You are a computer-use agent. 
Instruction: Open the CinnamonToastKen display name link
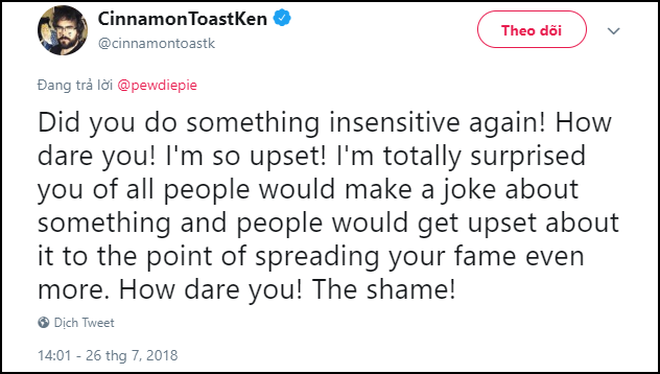(183, 19)
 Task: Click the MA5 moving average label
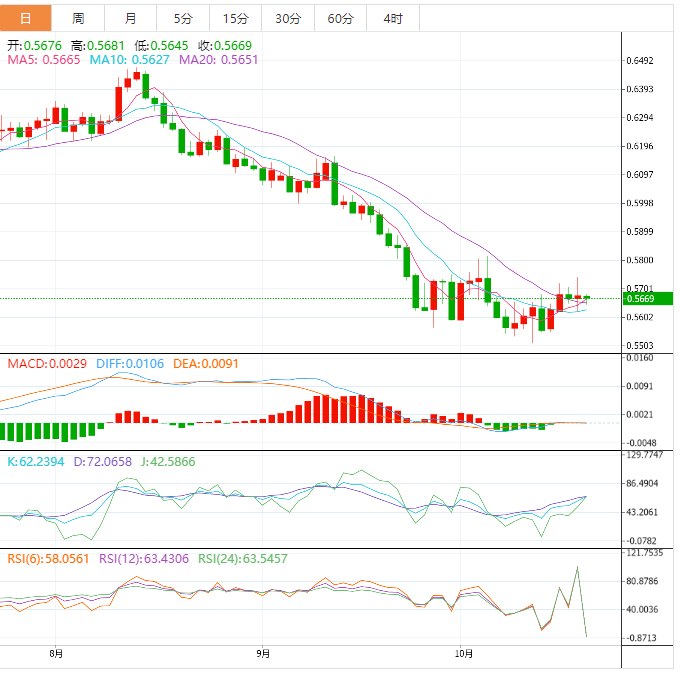click(44, 60)
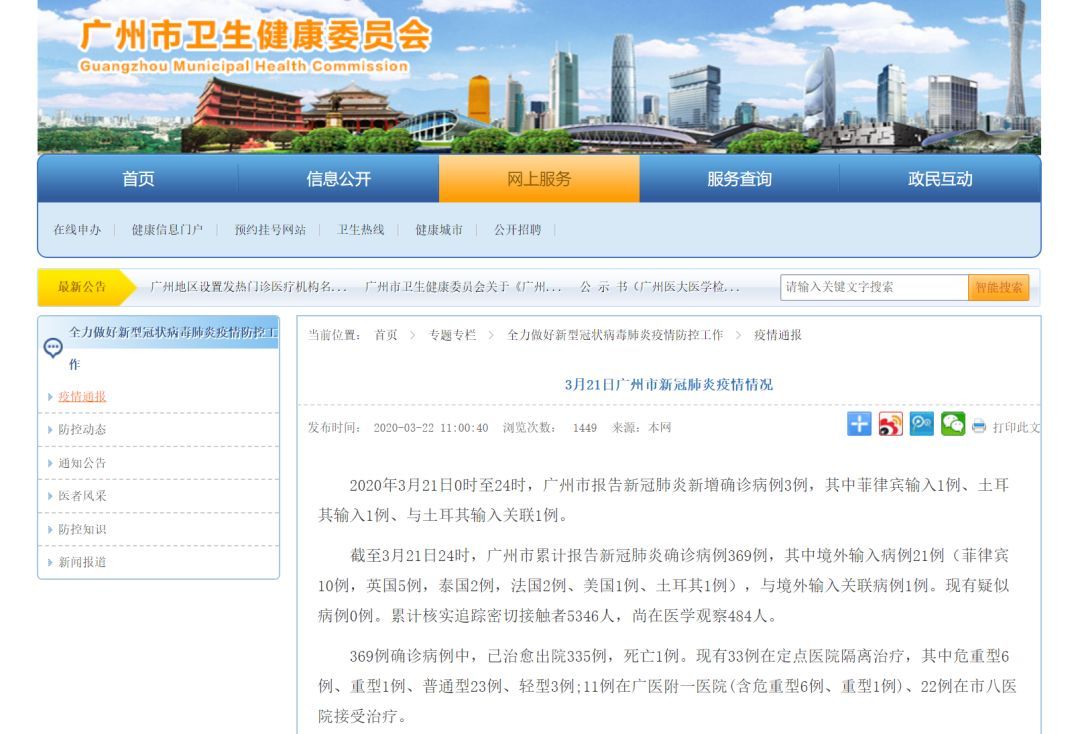Click the Tencent Weibo share icon
This screenshot has height=734, width=1080.
tap(919, 424)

-----

§ What you should do
Give the listing again, exactly as it appears, but without its images.

§ Result of the exercise
You are a computer-use agent. 
Instruction: Open the CinnamonToastKen display name link
(183, 19)
 Task: Click the MA5 moving average label
click(44, 60)
Click the Tencent Weibo share icon
This screenshot has height=734, width=1080.
tap(919, 424)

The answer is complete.